Letters 10-28-2012


Geothermal

Repeal Act 55, answer lingering questions

Abolishing the Public Land Development Corp. by repealing Act 55 will allow the residents of Hawaii the time to answer these vital questions about geothermal development:

1. What happens to the state’s power supply in case of a lava flow? “The possibility of an eruption in the geothermal resource or state-wide cable path within any 50-year period is between 60 and 90 percent,” according to the Hawaii Volcano Observatory.

2. Will geothermal actually raise the cost of living in Hawaii? Would this huge investment be made if consumers weren’t ultimately footing the bill? An undersea cable is way too costly, and too risky. Massachusetts studied, and ultimately rejected, undersea cables using similar technology as a “high-risk” installation, too expensive to construct, with too many severe environmental impacts and too difficult to maintain … and Massachusetts isn’t in a Lava Zone 1.

3. The small existing PGV well in Puna has a history of 18 civil defense emergencies and one total blowout, in which residents were evacuated from their homes. What is a worst-case scenario if all these larger wells are built?

- Assignment 1
Decide whether each statement below agrees with the geothermal letter above. Answer yes or no for each, and quote the exact words of the letter that decide it.
(a) Massachusetts rejected undersea cables that use similar technology.
(b) The letter gives the chance of an eruption in the resource or cable path within any 50-year period as less than half.
(c) The letter calls the existing PGV well in Puna a large one.
- Assignment 2
Carry on the geothermal letter above, starting after its last sentence.

- Recorded information
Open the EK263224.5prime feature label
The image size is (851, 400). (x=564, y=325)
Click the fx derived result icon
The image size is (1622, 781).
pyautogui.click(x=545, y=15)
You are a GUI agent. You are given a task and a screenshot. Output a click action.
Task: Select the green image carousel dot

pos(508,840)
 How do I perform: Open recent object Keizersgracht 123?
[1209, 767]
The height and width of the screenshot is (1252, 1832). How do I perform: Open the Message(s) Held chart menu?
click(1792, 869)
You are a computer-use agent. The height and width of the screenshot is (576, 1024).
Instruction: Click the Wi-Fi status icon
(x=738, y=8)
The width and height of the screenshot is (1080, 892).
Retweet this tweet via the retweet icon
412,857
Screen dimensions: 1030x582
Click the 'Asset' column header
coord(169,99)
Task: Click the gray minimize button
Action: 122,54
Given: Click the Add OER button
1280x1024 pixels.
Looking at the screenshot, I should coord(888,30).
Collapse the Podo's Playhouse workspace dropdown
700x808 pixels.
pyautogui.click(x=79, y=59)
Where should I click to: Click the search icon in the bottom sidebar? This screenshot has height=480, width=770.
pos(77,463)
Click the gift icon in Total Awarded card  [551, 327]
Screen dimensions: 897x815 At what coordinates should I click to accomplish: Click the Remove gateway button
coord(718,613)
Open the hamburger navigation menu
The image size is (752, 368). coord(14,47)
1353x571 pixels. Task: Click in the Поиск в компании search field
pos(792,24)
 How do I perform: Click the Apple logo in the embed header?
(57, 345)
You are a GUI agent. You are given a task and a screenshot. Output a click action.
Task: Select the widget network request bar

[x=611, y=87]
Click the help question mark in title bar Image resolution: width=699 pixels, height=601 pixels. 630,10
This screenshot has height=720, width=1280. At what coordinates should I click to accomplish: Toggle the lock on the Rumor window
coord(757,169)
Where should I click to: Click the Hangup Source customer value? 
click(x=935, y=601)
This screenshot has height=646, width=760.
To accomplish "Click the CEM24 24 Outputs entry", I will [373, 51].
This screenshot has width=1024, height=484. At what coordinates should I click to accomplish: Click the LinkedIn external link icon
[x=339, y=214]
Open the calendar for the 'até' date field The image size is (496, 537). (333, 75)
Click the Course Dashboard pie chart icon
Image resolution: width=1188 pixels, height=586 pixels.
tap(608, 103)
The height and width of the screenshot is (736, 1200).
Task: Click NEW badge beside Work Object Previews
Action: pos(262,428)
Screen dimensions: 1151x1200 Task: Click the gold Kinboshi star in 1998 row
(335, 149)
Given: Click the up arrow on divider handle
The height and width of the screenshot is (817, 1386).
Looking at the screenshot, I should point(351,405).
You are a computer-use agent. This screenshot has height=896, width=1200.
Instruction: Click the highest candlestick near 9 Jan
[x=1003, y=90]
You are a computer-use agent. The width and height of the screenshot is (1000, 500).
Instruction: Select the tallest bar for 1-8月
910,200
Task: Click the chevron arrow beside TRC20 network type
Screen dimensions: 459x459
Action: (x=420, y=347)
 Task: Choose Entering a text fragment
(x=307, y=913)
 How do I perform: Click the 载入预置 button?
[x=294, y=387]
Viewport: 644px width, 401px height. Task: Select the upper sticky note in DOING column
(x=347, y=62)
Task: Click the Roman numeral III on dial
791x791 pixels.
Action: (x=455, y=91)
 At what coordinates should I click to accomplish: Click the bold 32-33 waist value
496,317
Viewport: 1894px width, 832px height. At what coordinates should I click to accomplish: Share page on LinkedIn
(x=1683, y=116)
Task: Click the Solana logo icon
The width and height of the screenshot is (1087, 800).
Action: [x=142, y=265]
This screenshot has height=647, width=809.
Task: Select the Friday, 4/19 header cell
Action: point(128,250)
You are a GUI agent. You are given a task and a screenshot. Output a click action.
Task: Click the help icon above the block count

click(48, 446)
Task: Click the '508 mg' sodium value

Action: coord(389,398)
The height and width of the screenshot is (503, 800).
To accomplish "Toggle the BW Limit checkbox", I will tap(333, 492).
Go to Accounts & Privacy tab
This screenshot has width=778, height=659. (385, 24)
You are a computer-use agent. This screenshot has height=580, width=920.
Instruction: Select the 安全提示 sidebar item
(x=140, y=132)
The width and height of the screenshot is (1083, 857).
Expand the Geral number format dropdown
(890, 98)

- Final answer 1
(a) Yes: "Massachusetts studied, and ultimately rejected, undersea cables using similar technology"
(b) No: "between 60 and 90 percent"
(c) No: "The small existing PGV well in Puna"

- Final answer 2
4. How many birth defects would this cause? How many respiratory ailments? How many cases of neurological damage? Can emissions during drilling exceed the fatal dose for hydrogen sulfide or sodium dioxide? Is it true that air quality monitors were set 6 to 10 feet above ground level, so that these heavier-than-air gasses, which blanket the ground, would be under-reported at the existing PGV plant?

5. What levels of mercury and arsenic will be released into the environment? How do all these toxins interact with each other and with vog?

6. How many properties are within a 1-mile radius? 10 miles? 100 miles? How will owners be compensated?

7. If geothermal drilling created a “wild well” in California, isn’t it possible that an uncappable environmental disaster could be the result here? Is it true that Hawaii’s geothermal resource (drilling 7,000 plus feet into a live volcano) is far more polluting than California’s “clean steam” geothermal, which taps geysers?

8. If geothermal drilling created an eruption in Iceland, couldn’t that happen here?

9. Can geothermal cause earthquakes, massive land subsidence, or lifting up of the land here, as it has elsewhere? Reinjection of geothermal pollutants caused Basel, Switzerland, to experience upward of 10,000 seismic incidents measuring up to 3.4 on the Richter Scale within six days after a nearby geothermal plant started its water injection program. Both Switzerland and California have abandoned geothermal plants due to earthquakes caused by geothermal. New Zealand has land subsidence of over 40 feet at the Wairakei geothermal well, and Breisgau, Germany, has experienced lifting up of the land, cracking structures nearby, including the city hall.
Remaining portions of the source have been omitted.